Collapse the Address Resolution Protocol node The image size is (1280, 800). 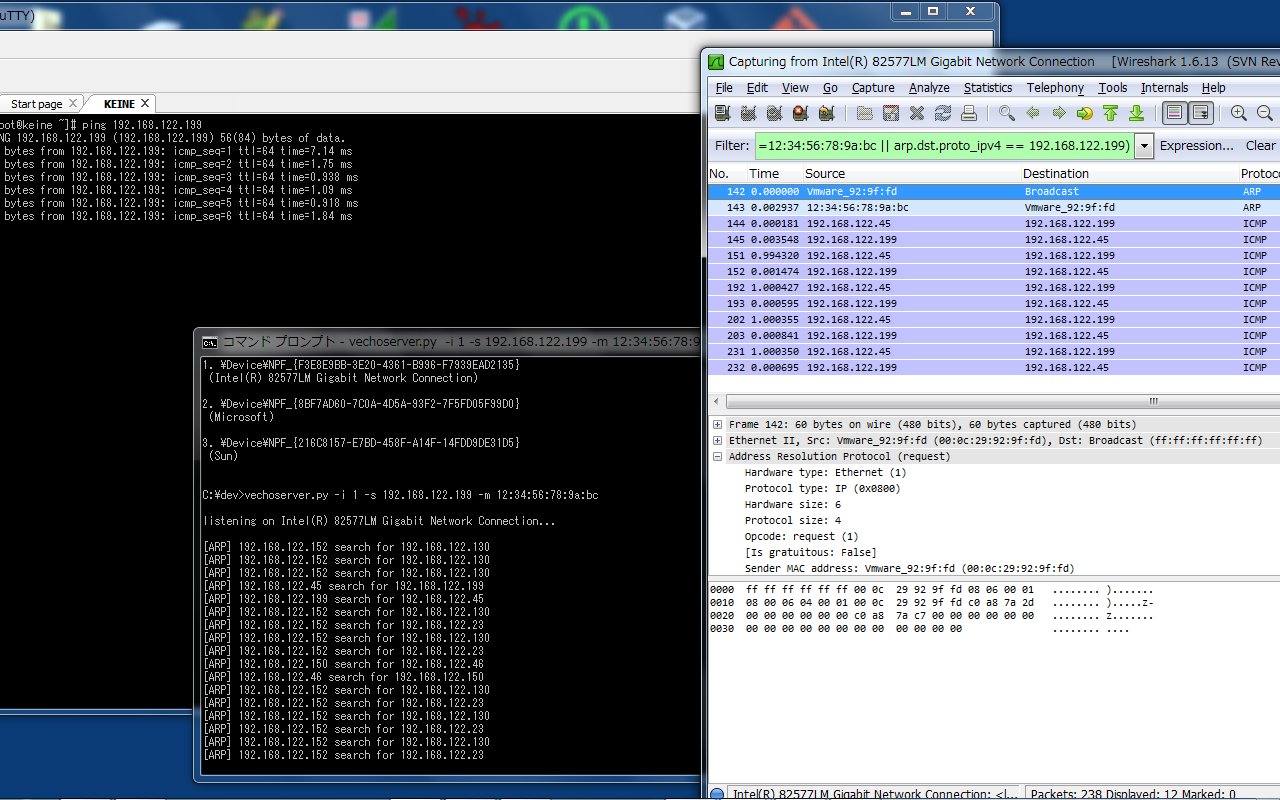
==
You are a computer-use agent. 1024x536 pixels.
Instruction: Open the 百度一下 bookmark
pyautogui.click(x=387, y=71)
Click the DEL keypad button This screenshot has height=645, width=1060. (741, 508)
---
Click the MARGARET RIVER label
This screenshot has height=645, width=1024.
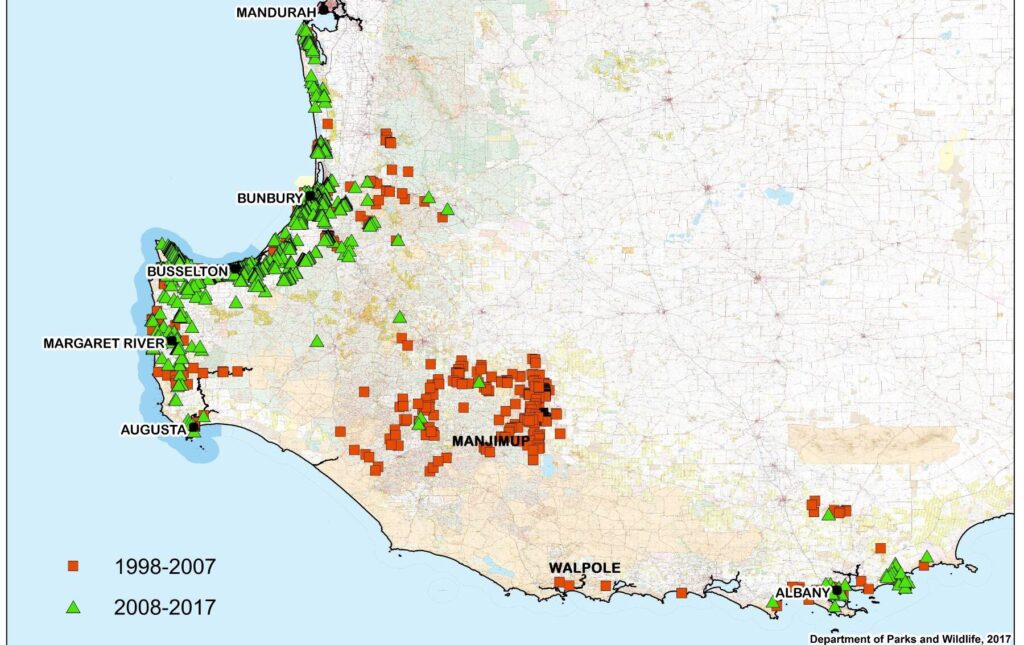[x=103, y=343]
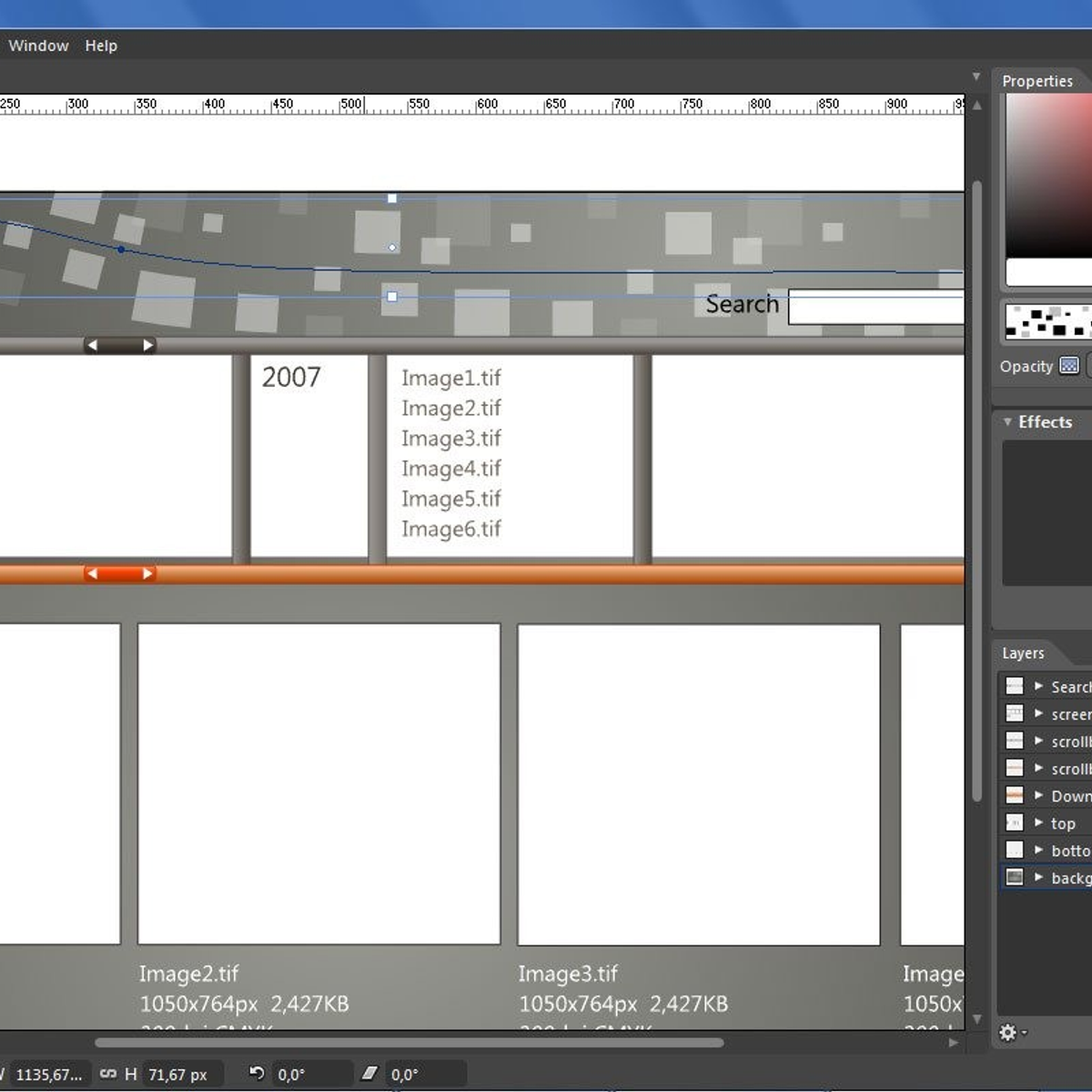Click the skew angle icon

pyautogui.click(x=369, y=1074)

- _TASK INSTRUCTIONS_:
Given the records above, restate word for word only the lines starting at the one with "You are a computer-use" and ending at the one with "Click the DEL".

- _FINISHED TASK_:
You are a computer-use agent. 1024x536 pixels.
Instruction: Open the 百度一下 bookmark
pyautogui.click(x=387, y=71)
Click the DEL keypad button This screenshot has height=645, width=1060. (741, 508)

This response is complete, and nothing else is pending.